We used QD samples with different surface passivations to study the effect of QD surface/interface properties on Auger rates. In Fig. 4, we show 1-pair (Fig. 4A) and 2-pair (Fig. 4B) dynamics for 1.7-nm CdSe QDs either capped with molecules of tri-n-octylphosphine oxide (TOPO) [squares (freshly prepared sample) and circles (aged sample)] or overcoated with four monolayers of ZnS (crosses). As indicated by photoluminescence quantum-yield measurements of these three samples, the best surface passivation was provided by the epitaxial ZnS layer. Freshly prepared TOPO-capped samples had a lower degree of surface passivation, which was further reduced upon sample aging. TA data taken at 〈N0〉 = 0.11 (Fig. 4A) show that the reduction in the degree of surface passivation leads to faster initial dynamics of the single e-h pair state, indicating that these dynamics are affected by trapping at surface defects.

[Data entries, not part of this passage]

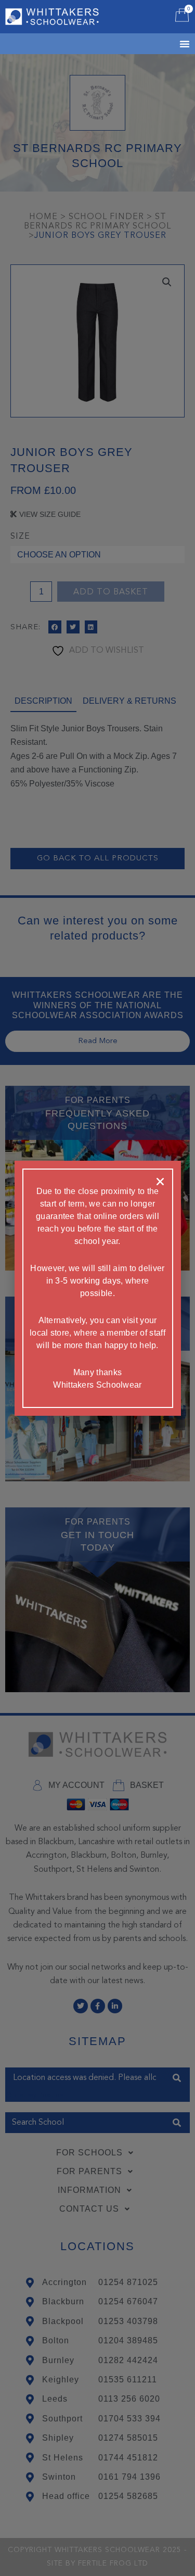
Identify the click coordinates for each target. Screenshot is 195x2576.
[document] (97, 1288)
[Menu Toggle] (171, 44)
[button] (160, 1181)
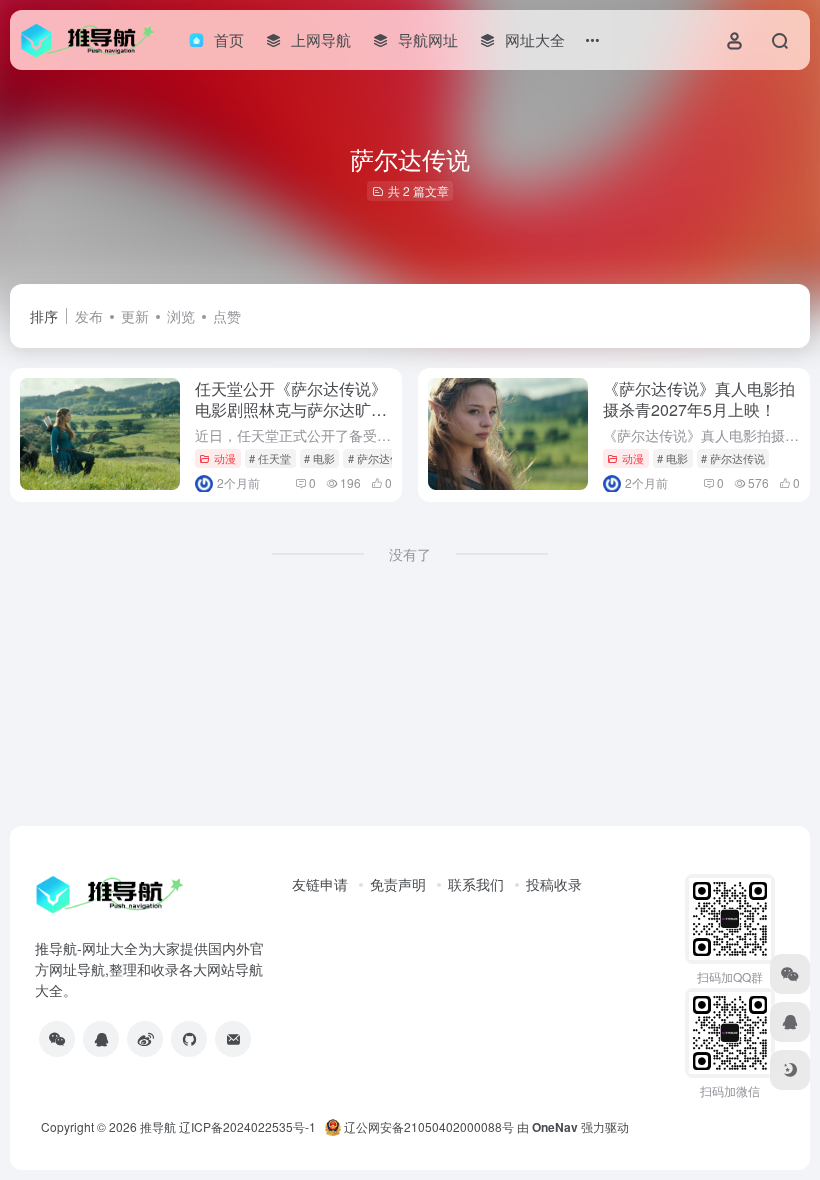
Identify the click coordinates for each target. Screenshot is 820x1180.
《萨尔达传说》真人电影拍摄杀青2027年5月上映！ (699, 399)
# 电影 (319, 458)
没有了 (410, 554)
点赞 (227, 316)
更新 (135, 316)
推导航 (158, 1126)
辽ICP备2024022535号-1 (249, 1126)
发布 (89, 316)
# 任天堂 (270, 458)
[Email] (233, 1039)
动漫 (225, 458)
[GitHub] (189, 1039)
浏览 (181, 316)
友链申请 (320, 884)
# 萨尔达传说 (380, 458)
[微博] (145, 1039)
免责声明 (398, 884)
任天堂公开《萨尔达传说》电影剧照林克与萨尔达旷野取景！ (291, 409)
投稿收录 (554, 884)
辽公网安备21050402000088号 (427, 1126)
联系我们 (476, 884)
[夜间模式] (790, 1070)
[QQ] (101, 1039)
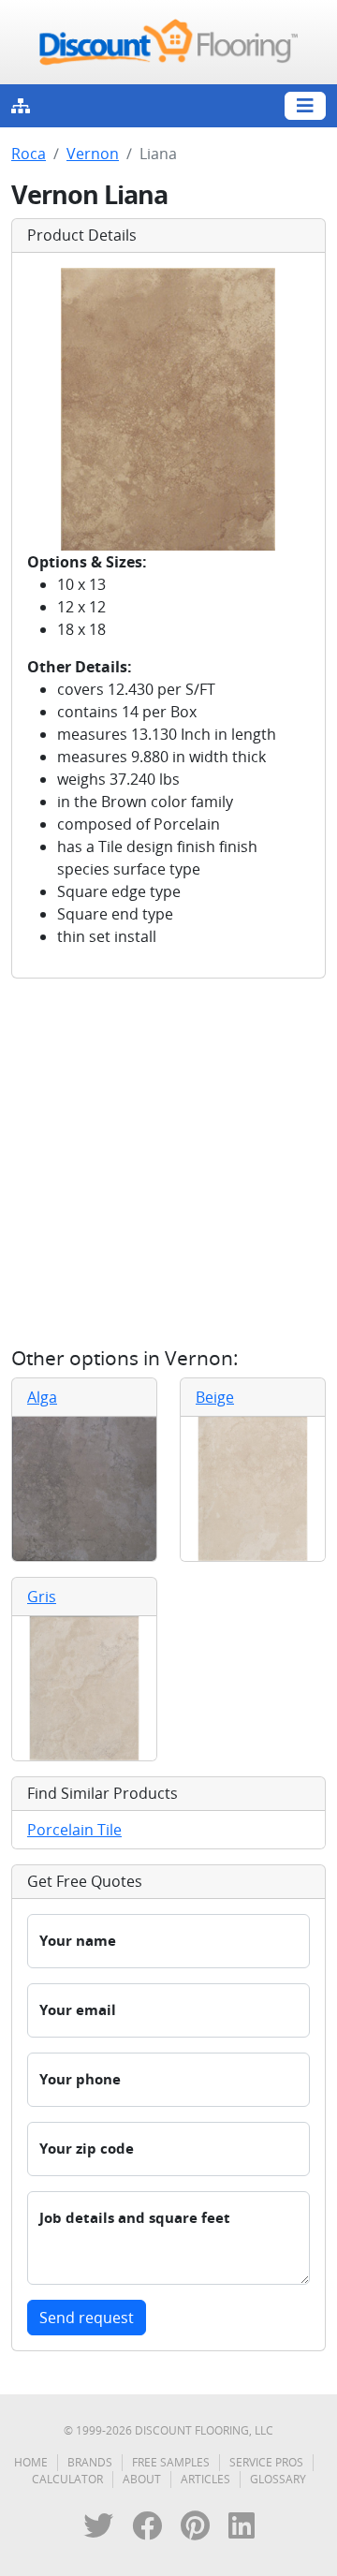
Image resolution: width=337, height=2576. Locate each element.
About (142, 2479)
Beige (215, 1397)
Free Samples (171, 2462)
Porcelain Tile (74, 1829)
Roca (28, 153)
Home (31, 2462)
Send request (86, 2317)
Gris (41, 1596)
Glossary (278, 2479)
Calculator (67, 2479)
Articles (205, 2479)
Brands (89, 2462)
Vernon (92, 153)
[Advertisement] (168, 1162)
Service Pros (266, 2462)
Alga (42, 1397)
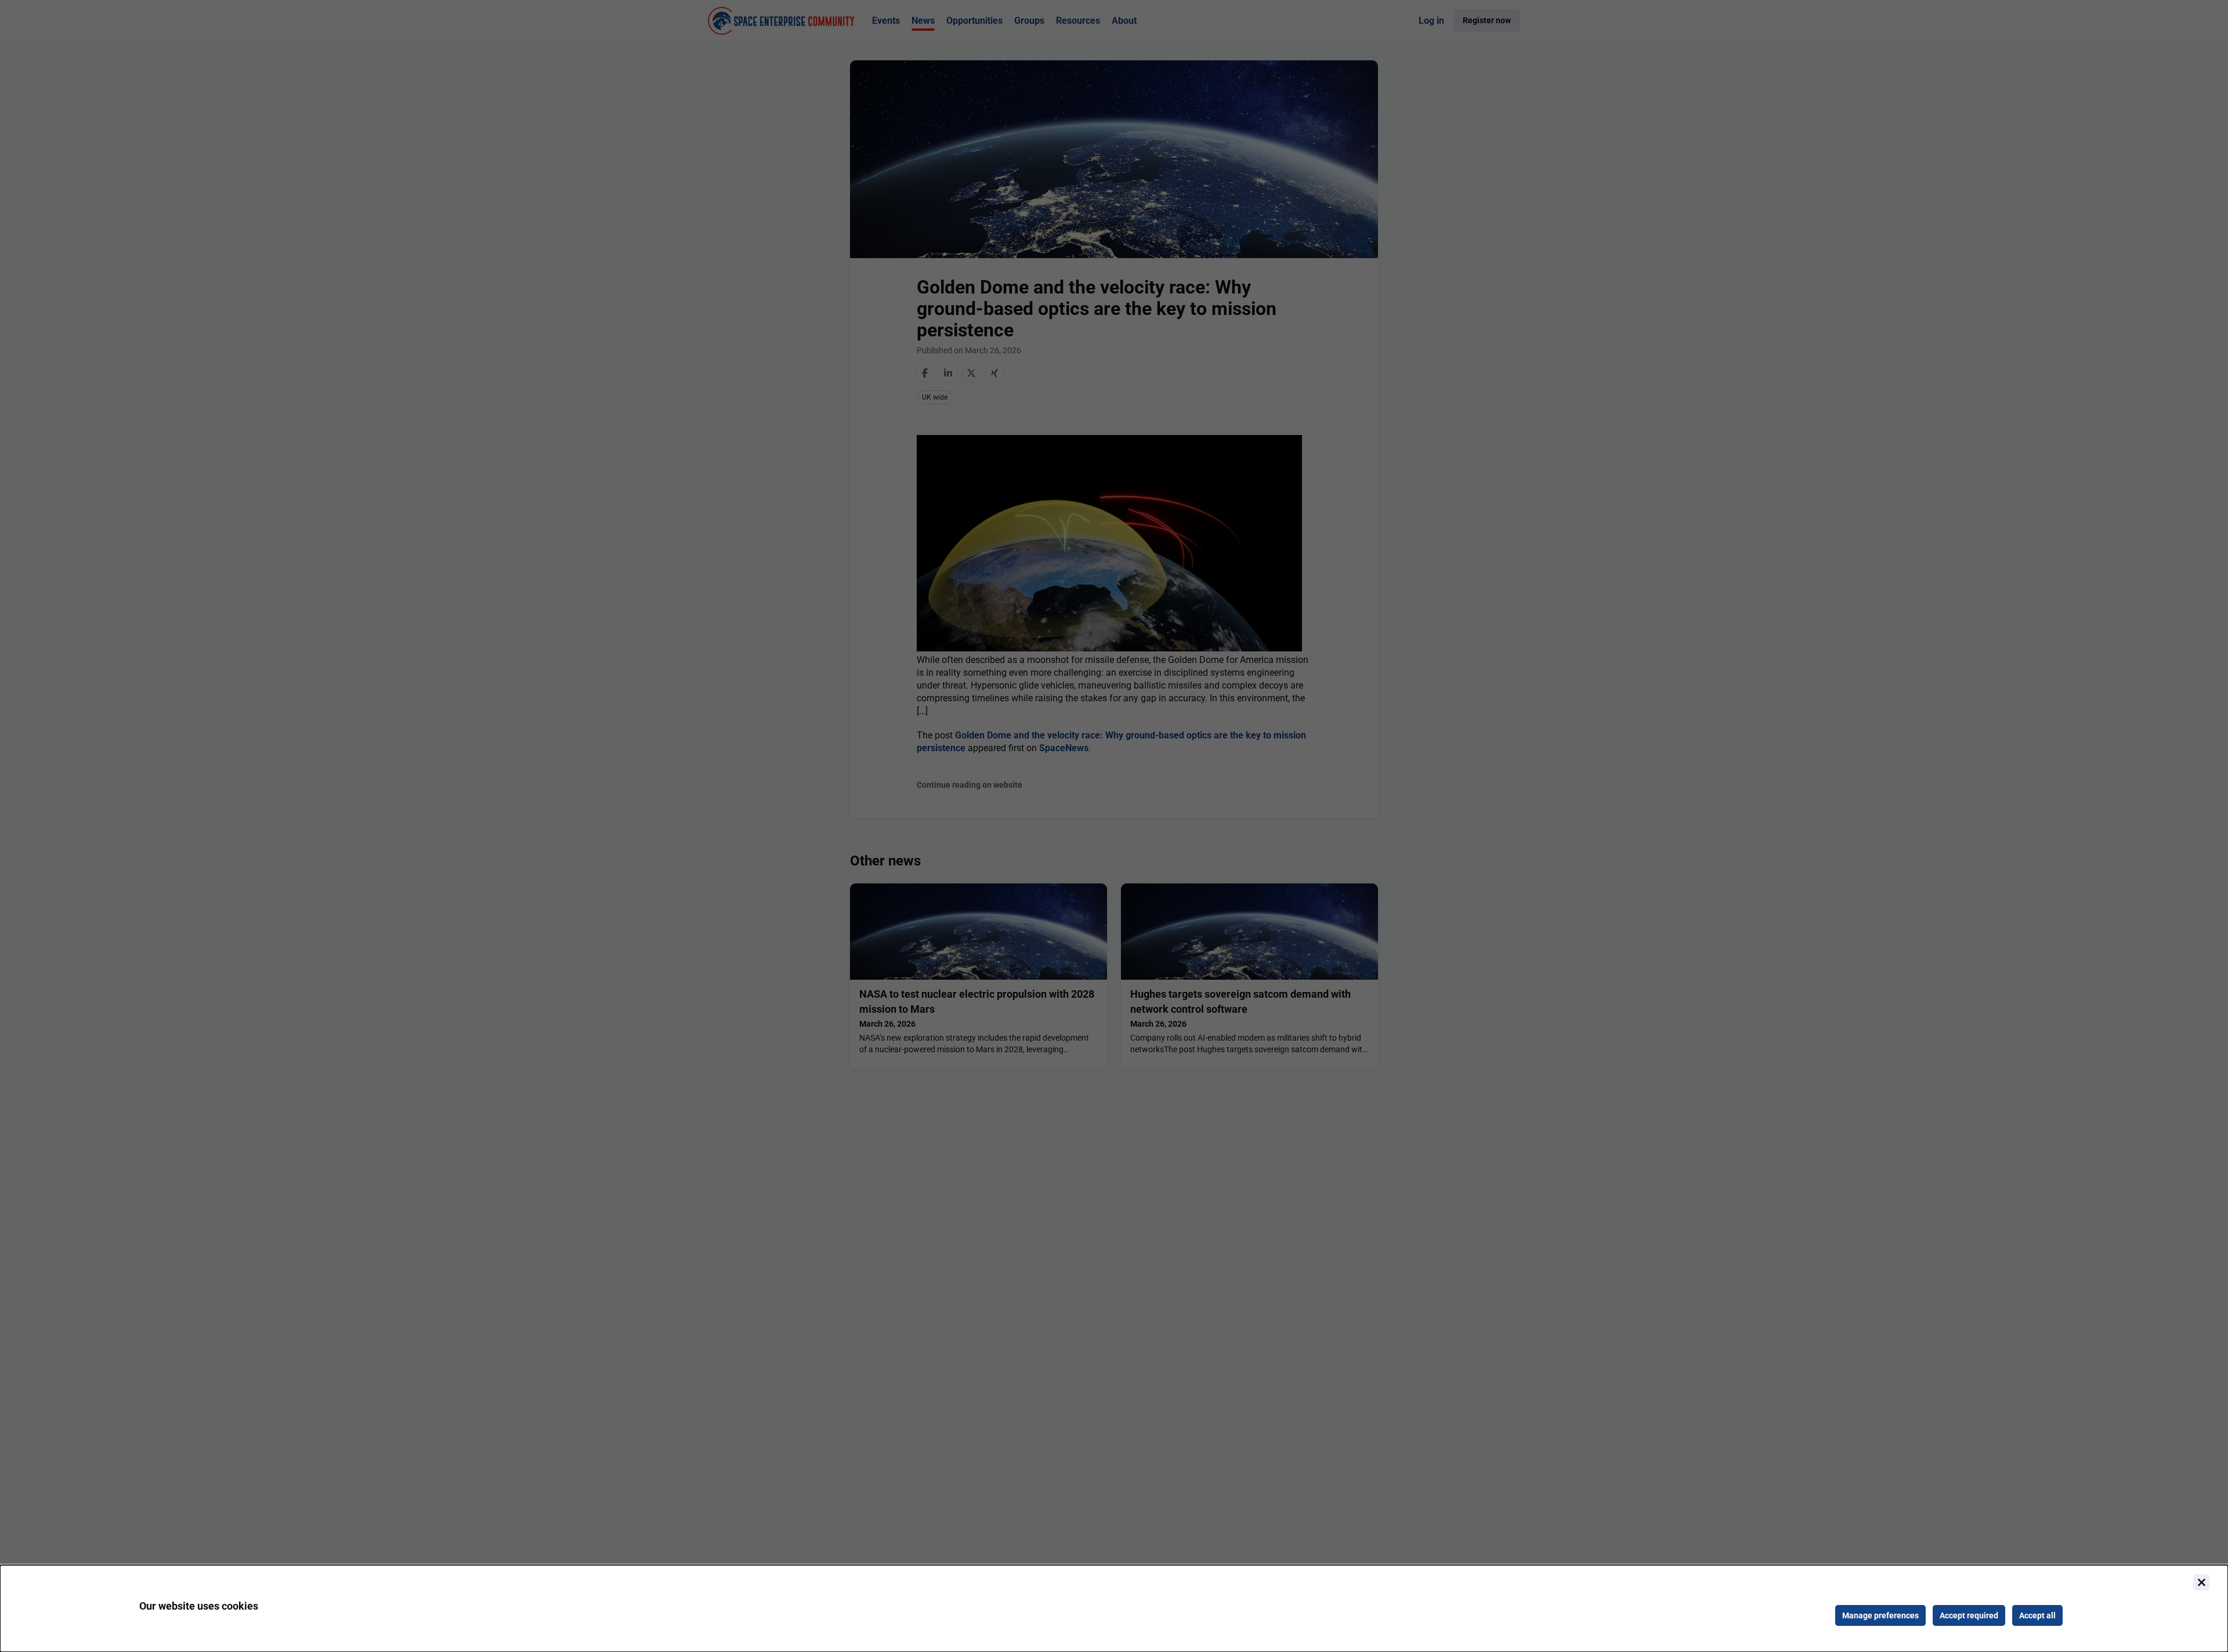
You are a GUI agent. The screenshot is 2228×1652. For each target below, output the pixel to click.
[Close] (2201, 1582)
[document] (1114, 1608)
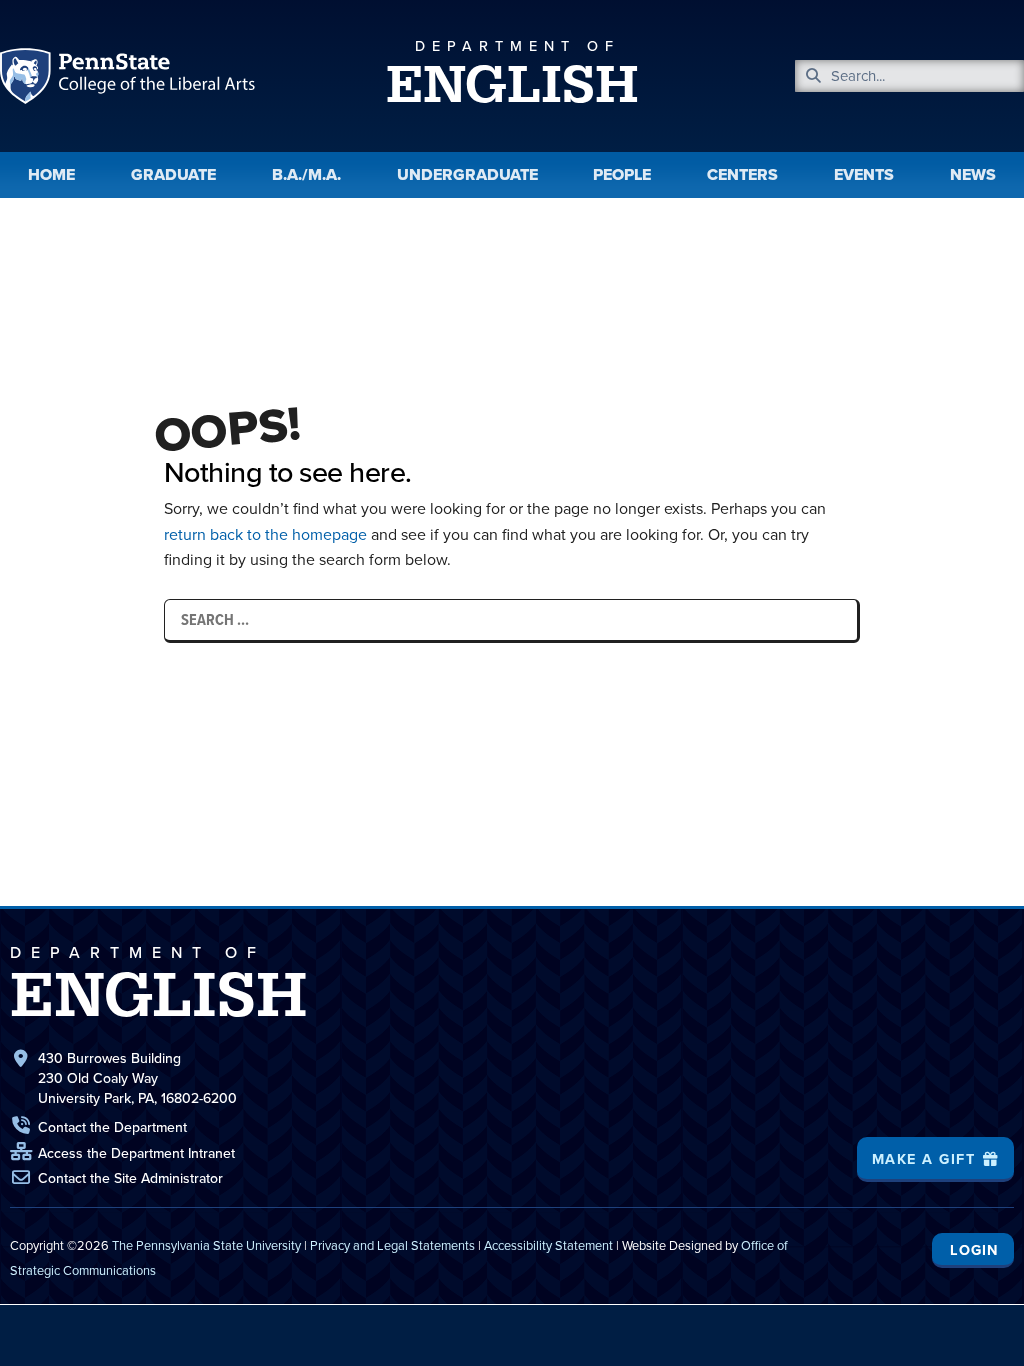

In contrast, the 2–e-h pair decay (Fig. 4B) is not significantly altered by changing surface or interface properties, which strongly suggests that Auger recombination in the samples studied is dominated by processes involving QD volume (quantized) states, without a substantial contribution from Auger ionization.

Figure 4

(A) The low pump intensity 1S bleaching dynamics (〈N0〉 = 0.11) for CdSe QDs (R = 1.7 nm) with differently prepared surfaces: fresh (squares) and aged (circles) TOPO-capped QD samples and a sample of QDs overcoated with a ZnS layer (crosses). (B) 2–e-h pair decay for the same set of samples.